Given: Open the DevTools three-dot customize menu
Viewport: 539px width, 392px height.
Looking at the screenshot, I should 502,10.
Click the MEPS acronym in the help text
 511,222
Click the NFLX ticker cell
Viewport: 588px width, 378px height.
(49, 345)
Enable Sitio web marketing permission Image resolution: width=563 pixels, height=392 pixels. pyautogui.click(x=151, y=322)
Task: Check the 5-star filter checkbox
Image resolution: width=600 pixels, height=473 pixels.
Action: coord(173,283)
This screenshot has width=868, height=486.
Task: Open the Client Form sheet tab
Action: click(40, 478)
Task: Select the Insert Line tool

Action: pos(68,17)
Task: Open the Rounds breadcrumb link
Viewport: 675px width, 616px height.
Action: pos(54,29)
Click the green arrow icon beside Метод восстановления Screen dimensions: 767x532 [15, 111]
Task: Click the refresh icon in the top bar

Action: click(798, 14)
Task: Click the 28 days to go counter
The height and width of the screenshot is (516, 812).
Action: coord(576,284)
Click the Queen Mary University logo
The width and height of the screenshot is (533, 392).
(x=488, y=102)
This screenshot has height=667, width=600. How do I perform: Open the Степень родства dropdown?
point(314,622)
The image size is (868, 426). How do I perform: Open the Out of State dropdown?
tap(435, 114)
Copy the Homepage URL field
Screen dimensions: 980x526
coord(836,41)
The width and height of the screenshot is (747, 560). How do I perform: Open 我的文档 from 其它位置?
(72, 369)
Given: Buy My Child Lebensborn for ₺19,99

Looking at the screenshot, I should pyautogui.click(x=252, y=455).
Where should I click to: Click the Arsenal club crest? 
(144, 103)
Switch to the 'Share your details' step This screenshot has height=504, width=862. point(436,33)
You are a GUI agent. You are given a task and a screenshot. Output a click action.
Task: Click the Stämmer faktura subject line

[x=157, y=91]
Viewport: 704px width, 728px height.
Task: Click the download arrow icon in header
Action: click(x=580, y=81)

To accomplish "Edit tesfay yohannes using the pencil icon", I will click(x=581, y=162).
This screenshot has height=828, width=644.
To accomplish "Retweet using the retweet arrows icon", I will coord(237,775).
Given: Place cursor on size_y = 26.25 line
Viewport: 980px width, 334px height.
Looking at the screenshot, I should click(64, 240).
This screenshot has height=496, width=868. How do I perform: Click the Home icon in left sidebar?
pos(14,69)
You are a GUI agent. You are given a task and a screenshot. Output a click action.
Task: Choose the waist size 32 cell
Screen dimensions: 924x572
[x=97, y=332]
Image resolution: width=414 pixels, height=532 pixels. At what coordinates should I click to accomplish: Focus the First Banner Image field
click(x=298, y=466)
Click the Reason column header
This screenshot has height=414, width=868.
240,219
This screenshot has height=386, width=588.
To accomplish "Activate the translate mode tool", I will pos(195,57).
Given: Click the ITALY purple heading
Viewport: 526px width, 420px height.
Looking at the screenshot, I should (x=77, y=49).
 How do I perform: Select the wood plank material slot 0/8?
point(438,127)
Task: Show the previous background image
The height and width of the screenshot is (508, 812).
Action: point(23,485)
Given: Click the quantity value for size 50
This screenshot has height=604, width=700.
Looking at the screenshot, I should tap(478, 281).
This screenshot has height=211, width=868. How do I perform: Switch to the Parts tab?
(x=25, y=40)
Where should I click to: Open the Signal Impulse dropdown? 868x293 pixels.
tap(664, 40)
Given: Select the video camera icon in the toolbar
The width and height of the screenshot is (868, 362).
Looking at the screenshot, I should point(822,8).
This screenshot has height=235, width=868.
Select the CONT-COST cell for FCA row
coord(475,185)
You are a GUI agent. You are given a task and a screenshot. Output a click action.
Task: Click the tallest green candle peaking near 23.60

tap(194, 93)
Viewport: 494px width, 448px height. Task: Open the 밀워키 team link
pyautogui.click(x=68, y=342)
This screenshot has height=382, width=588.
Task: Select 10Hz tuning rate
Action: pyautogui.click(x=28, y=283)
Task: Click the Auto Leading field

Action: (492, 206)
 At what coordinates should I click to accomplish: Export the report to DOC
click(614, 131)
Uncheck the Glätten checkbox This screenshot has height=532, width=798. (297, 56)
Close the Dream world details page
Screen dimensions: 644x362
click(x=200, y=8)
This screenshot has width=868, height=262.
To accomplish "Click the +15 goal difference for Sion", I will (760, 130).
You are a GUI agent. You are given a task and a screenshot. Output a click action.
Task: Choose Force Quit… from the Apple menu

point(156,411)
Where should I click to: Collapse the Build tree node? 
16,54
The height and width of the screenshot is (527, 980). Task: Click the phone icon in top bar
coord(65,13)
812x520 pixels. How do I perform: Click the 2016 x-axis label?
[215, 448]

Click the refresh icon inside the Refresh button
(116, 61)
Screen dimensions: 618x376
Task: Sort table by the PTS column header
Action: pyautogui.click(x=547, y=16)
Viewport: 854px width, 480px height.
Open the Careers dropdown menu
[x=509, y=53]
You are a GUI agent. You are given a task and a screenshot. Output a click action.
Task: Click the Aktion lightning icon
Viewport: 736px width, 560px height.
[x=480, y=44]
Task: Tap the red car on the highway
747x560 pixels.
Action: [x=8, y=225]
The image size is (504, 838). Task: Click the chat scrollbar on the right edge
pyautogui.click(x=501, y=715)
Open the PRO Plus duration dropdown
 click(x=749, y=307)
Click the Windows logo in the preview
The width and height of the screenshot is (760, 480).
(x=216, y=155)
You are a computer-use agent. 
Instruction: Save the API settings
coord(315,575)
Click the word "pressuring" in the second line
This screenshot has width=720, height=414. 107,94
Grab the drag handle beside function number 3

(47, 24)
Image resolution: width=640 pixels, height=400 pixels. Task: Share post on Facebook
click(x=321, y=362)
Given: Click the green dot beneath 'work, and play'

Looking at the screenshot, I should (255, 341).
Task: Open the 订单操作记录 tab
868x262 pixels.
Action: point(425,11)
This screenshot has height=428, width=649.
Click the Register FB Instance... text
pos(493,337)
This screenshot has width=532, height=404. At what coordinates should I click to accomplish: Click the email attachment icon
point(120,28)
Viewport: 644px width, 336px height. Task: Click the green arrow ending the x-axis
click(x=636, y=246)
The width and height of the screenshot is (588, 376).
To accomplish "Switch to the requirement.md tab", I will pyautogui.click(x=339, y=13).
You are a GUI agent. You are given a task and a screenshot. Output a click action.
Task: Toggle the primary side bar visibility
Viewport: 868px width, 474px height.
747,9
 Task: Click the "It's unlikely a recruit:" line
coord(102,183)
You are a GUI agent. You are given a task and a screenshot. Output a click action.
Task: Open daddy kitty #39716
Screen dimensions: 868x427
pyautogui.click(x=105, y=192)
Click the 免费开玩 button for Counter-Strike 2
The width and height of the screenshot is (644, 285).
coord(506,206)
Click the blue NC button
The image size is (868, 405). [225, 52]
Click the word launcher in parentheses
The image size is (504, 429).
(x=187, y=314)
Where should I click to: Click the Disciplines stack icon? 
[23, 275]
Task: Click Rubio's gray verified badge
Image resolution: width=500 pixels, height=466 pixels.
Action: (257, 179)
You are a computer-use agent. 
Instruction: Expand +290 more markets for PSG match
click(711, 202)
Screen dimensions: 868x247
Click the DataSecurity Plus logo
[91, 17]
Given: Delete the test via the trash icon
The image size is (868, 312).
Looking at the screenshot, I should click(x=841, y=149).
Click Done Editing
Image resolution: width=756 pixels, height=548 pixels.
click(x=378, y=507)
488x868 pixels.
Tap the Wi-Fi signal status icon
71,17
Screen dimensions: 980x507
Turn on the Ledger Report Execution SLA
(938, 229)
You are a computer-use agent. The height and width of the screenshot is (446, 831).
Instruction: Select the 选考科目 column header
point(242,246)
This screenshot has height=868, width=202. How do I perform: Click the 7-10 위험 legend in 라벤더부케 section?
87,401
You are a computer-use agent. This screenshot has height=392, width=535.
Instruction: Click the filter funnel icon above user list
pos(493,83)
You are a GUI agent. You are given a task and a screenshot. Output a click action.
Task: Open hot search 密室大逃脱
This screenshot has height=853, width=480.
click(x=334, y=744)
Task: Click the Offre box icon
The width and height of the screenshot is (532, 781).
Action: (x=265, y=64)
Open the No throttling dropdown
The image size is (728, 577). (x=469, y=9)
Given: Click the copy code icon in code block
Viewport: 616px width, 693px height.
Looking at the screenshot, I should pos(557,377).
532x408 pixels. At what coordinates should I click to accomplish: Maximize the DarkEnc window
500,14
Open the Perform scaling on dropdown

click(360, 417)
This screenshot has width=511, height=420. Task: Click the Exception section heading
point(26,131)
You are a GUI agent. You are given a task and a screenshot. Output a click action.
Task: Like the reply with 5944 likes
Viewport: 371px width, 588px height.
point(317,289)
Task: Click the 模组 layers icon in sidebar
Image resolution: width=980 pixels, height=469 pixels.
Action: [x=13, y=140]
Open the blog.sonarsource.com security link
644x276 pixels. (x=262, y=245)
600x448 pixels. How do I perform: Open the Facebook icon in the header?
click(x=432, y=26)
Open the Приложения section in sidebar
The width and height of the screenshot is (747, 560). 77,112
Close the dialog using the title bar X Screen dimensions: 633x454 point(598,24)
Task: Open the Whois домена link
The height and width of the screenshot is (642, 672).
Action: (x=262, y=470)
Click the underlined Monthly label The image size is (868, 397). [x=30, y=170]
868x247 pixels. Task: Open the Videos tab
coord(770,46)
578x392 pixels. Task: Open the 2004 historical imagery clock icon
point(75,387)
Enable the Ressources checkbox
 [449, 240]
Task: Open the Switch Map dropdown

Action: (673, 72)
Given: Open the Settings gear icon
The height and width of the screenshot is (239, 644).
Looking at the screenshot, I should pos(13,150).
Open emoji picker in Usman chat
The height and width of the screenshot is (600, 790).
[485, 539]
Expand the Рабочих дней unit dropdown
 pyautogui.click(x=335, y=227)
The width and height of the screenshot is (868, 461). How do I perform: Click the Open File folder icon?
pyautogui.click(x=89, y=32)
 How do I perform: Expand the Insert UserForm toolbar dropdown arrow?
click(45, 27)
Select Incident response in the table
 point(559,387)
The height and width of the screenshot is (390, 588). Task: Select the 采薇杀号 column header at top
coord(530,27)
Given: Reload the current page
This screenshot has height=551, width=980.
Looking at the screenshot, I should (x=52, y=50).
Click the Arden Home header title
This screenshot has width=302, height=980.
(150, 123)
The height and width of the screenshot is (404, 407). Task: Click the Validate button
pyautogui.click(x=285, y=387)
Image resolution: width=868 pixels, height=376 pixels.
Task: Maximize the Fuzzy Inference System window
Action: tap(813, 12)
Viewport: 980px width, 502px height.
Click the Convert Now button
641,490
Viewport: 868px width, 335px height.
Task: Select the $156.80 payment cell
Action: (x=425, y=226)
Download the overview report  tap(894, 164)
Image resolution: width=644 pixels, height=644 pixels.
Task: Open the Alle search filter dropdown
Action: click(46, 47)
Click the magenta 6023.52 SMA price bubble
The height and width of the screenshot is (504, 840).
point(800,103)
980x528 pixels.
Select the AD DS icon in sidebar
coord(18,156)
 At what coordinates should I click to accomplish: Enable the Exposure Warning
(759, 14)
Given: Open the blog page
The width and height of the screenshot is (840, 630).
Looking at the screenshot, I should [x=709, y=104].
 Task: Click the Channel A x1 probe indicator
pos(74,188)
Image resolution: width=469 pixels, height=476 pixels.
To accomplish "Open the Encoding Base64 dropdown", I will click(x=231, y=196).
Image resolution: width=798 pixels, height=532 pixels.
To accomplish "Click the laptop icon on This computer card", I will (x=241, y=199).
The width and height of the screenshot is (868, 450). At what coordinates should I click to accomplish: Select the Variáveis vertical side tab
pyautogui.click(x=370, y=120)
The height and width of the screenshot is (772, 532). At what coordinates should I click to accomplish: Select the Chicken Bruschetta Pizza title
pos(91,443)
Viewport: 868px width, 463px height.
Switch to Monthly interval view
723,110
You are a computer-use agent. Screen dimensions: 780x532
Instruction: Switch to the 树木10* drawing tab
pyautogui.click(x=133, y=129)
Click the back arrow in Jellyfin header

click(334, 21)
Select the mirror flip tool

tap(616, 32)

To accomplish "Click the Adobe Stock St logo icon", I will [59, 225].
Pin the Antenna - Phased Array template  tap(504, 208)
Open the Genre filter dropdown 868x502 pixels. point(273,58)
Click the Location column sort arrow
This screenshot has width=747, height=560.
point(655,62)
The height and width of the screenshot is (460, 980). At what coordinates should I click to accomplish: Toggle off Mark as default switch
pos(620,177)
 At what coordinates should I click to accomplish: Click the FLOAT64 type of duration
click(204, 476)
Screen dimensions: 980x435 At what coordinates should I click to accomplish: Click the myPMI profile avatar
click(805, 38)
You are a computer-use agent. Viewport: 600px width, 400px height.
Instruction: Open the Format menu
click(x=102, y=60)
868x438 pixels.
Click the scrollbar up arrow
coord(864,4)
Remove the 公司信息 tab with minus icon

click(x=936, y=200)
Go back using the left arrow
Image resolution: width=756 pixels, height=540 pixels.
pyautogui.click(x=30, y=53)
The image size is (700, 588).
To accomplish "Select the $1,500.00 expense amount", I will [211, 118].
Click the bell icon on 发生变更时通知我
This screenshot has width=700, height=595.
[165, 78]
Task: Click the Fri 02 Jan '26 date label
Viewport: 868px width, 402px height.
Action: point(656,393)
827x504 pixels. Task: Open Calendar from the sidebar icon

About this task
Your task is to transcribe the line containing "Instruction: Switch to the 树木10* drawing tab" and every line after it, through the last line of the data, exactly as written and with nothing more.

Output for this task
Instruction: Switch to the 树木10* drawing tab
pyautogui.click(x=133, y=129)
Click the back arrow in Jellyfin header

click(334, 21)
Select the mirror flip tool

tap(616, 32)

To accomplish "Click the Adobe Stock St logo icon", I will [59, 225].
Pin the Antenna - Phased Array template  tap(504, 208)
Open the Genre filter dropdown 868x502 pixels. point(273,58)
Click the Location column sort arrow
This screenshot has width=747, height=560.
point(655,62)
The height and width of the screenshot is (460, 980). At what coordinates should I click to accomplish: Toggle off Mark as default switch
pos(620,177)
 At what coordinates should I click to accomplish: Click the FLOAT64 type of duration
click(204, 476)
Screen dimensions: 980x435 At what coordinates should I click to accomplish: Click the myPMI profile avatar
click(805, 38)
You are a computer-use agent. Viewport: 600px width, 400px height.
Instruction: Open the Format menu
click(x=102, y=60)
868x438 pixels.
Click the scrollbar up arrow
coord(864,4)
Remove the 公司信息 tab with minus icon

click(x=936, y=200)
Go back using the left arrow
Image resolution: width=756 pixels, height=540 pixels.
pyautogui.click(x=30, y=53)
The image size is (700, 588).
To accomplish "Select the $1,500.00 expense amount", I will [211, 118].
Click the bell icon on 发生变更时通知我
This screenshot has width=700, height=595.
[165, 78]
Task: Click the Fri 02 Jan '26 date label
Viewport: 868px width, 402px height.
Action: point(656,393)
827x504 pixels. Task: Open Calendar from the sidebar icon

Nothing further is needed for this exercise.